Leadership teams very insightfully attribute the “silo-working” of functional leaders, to all the woes of the organisation. Which is right, but only in part. The larger part that has not got its due place on the table and the way all of them (C-suite leaders) align at the top. And that ironically is the largest reason for value creation or value destruction as the case may be is the

Collaboration and alignment at the top leadership levels, unfortunately, has got relegated to being a platitude. The real value of it remains untapped. One suspects that the Top teams are aware of their failing in this area. But their lack of courage to accept it and hesitation to take accountability for it limits it to lofty lip service.

The writing on the wall is stark.

Research and our work with High performing Top teams over 2 decades indicate that a “joined-up” top team (directionally and relationally) is the most critical imperative for growth.

Sustained Competitive advantage requires agile decision making, inspired and engaged employees and seamless collaboration starting at the top. Possible only if the leadership is aligned and committed to make it happen.

Evidence also indicates that leadership teams are seldom joined up or aligned. Thereby a threat to the “well-being” of the organisation in all ways

The solution must begin by the C-suite acknowledging the change needed at their level and committing to make those often-uncomfortable changes individually and as a team. Some difficult separation decisions may also be required, and sometimes with high performing but individualistic leaders.

To summarise some of core dysfunctionalities at the C-suite  levels could be:

One: Team leader unable to create an aligned and engaging vision for team members and other leaders on the team not actively seeking this alignment.
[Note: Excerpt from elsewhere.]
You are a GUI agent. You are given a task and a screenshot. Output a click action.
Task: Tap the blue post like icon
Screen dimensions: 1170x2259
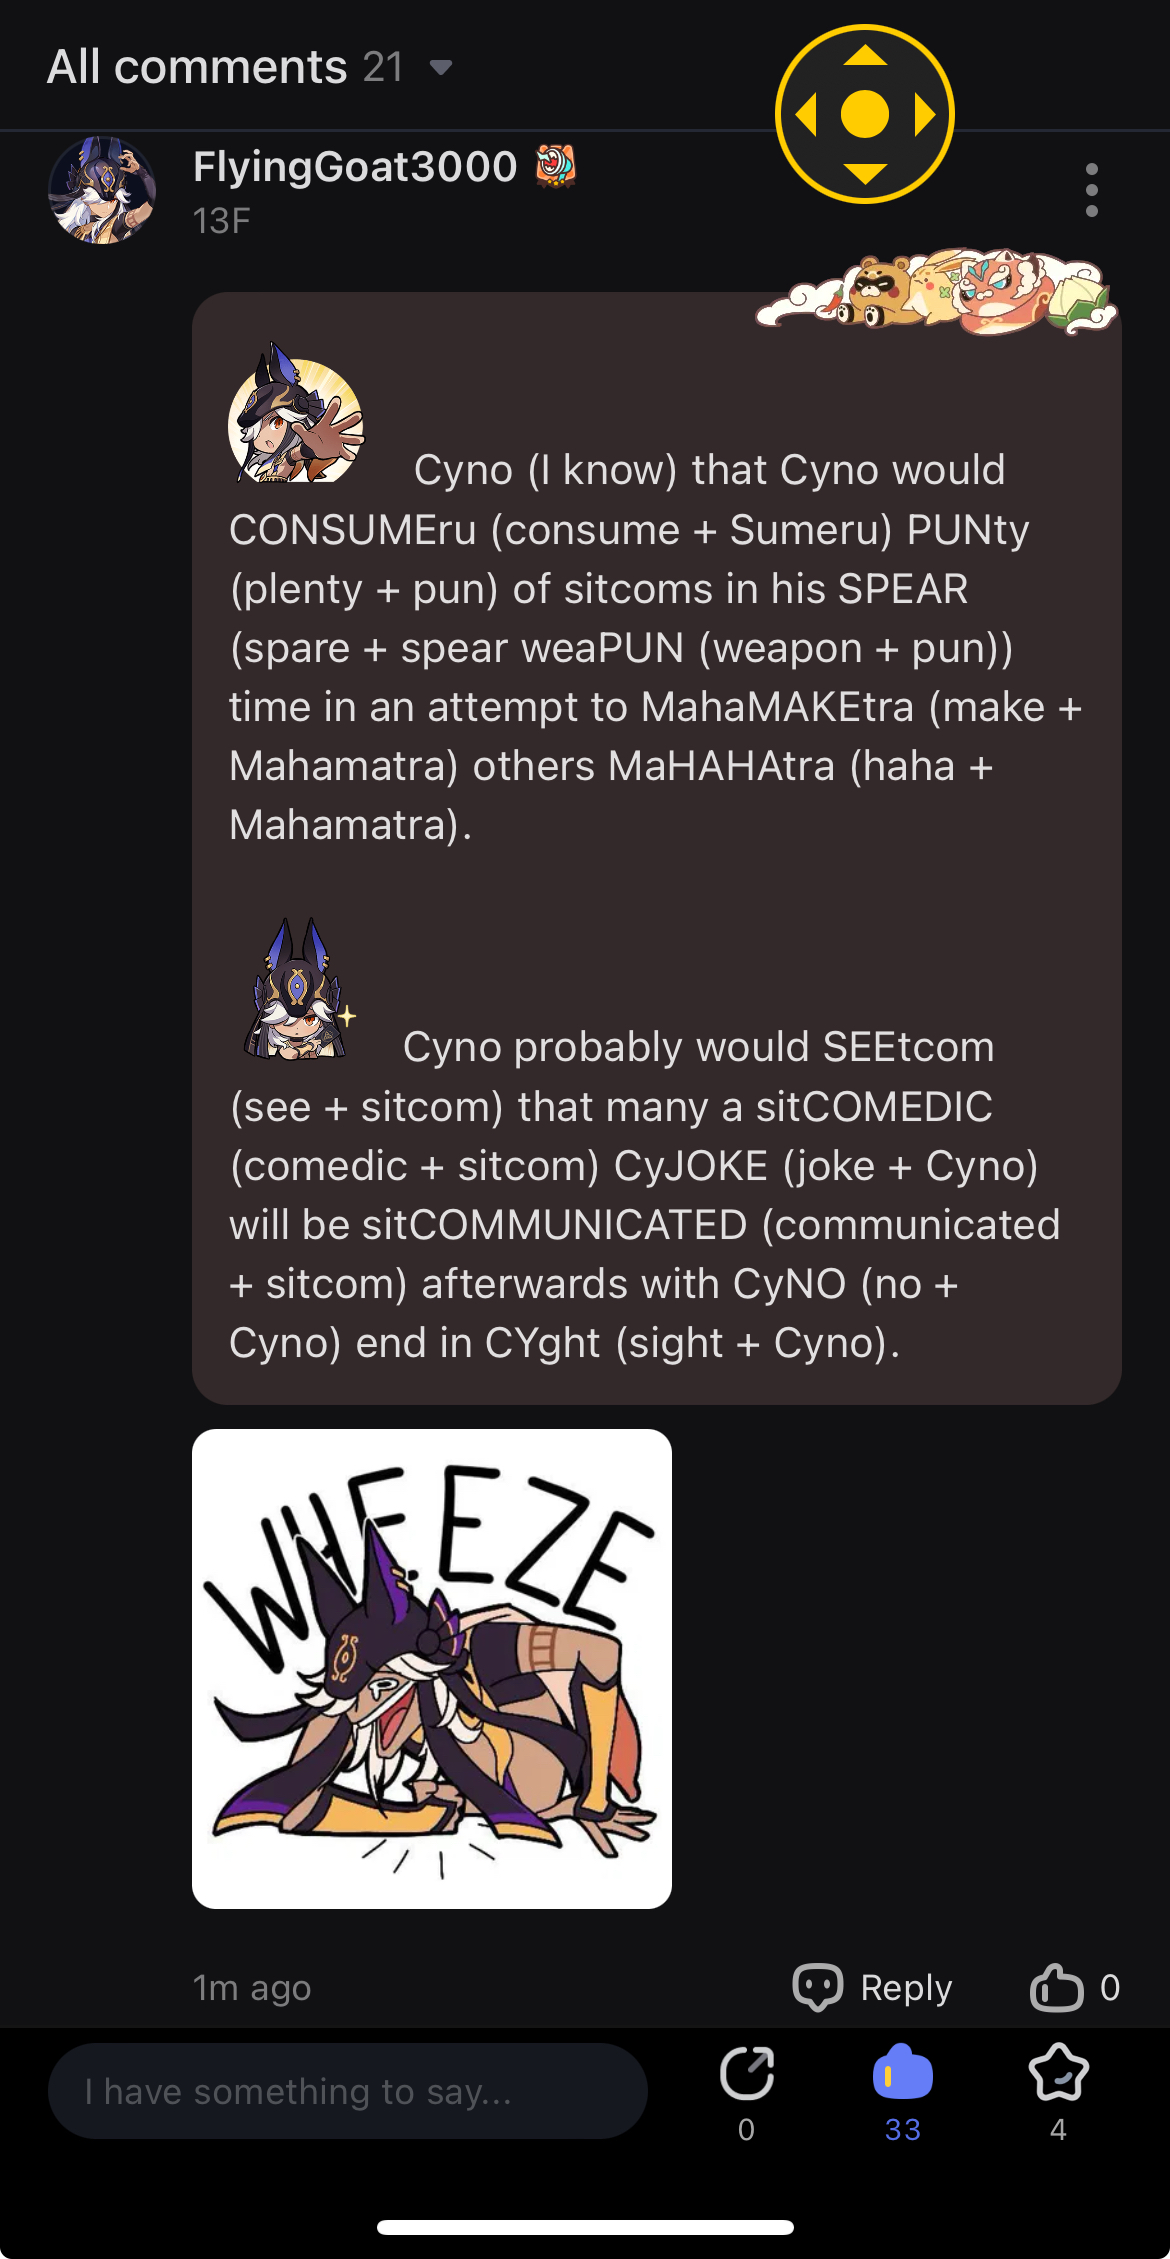[902, 2071]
Two: Lack of collaborative behaviours at the top team level – instigated by huge focus on functional turfs rather than see themselves as “organisational leaders”.

Three: Top team members decision making horizon being limited to impact on their functions rather than the systemic impact on the organisation.
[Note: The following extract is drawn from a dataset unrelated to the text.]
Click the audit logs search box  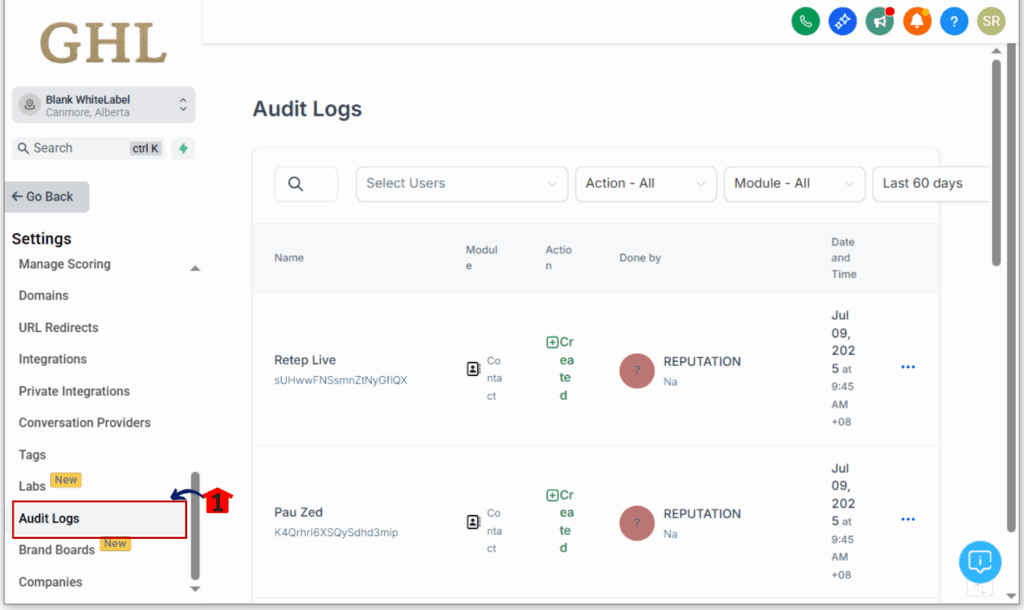[x=306, y=184]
Four: New team members getting inducted in the team but not being assimilated or integrated.

Five: Very basic but natural humanflaws of egos, insecurities and low respect for others. All these exist as the invisible part of the iceberg. Denied in conversations but eating away the organisational value.

Six: Even in professionally run companies, executives might not challenge decisions of senior team members due to cultural nuances that do not look kindly on divergent views.

The six core issues identified here by no means are the only reasons for top team dysfunction. Each company is different, and their root causes will also be different. It thus becomes important to deep dive into each case and identify the symptoms of dysfunction and their underlying causes. Each case needs to be understood and approached accordingly. The solutions may comprise carefully designed workouts with the entire team together over a period of time interspersed with one on one feedback and one on one coaching for some identified leaders.

The crux being that any change in performance requires a change in leadership behaviours and the environment that leaders create for the rest of the organisation. Needless to say then, the more aligned the behaviours and environment, the higher are the chances of the desired performance.